## Exercise objective
Only the line with "Task: Click View All past chats link" and the lines after it, to the end of the data, should appear in the answer, each reproduced exactly.

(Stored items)

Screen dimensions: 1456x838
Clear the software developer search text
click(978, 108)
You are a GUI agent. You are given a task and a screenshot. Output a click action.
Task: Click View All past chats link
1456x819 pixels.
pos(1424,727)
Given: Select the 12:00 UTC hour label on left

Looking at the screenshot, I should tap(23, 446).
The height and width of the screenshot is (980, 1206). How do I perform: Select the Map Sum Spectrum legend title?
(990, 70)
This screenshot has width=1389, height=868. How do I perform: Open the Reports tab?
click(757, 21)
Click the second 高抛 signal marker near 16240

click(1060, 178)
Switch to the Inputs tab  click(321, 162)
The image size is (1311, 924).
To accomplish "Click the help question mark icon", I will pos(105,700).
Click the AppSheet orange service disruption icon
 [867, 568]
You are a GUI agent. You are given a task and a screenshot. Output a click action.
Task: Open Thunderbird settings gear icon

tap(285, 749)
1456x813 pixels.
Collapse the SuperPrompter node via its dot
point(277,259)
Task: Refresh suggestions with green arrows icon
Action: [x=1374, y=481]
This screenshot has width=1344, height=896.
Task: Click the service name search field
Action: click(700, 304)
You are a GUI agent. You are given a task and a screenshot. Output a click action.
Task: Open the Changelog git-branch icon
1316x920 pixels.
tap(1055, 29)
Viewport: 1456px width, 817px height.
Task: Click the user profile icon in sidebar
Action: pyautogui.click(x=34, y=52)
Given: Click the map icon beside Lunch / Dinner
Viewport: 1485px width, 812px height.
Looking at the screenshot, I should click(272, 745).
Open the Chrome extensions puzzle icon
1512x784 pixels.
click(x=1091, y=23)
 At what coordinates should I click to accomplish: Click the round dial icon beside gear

## Your solution
Task: Click View All past chats link
1456x819 pixels.
pos(1424,727)
Given: Select the 12:00 UTC hour label on left

Looking at the screenshot, I should tap(23, 446).
The height and width of the screenshot is (980, 1206). How do I perform: Select the Map Sum Spectrum legend title?
(990, 70)
This screenshot has width=1389, height=868. How do I perform: Open the Reports tab?
click(757, 21)
Click the second 高抛 signal marker near 16240

click(1060, 178)
Switch to the Inputs tab  click(321, 162)
The image size is (1311, 924).
To accomplish "Click the help question mark icon", I will pos(105,700).
Click the AppSheet orange service disruption icon
 [867, 568]
You are a GUI agent. You are given a task and a screenshot. Output a click action.
Task: Open Thunderbird settings gear icon

tap(285, 749)
1456x813 pixels.
Collapse the SuperPrompter node via its dot
point(277,259)
Task: Refresh suggestions with green arrows icon
Action: [x=1374, y=481]
This screenshot has width=1344, height=896.
Task: Click the service name search field
Action: click(700, 304)
You are a GUI agent. You are given a task and a screenshot. Output a click action.
Task: Open the Changelog git-branch icon
1316x920 pixels.
tap(1055, 29)
Viewport: 1456px width, 817px height.
Task: Click the user profile icon in sidebar
Action: pyautogui.click(x=34, y=52)
Given: Click the map icon beside Lunch / Dinner
Viewport: 1485px width, 812px height.
Looking at the screenshot, I should click(272, 745).
Open the Chrome extensions puzzle icon
1512x784 pixels.
click(x=1091, y=23)
 At what coordinates should I click to accomplish: Click the round dial icon beside gear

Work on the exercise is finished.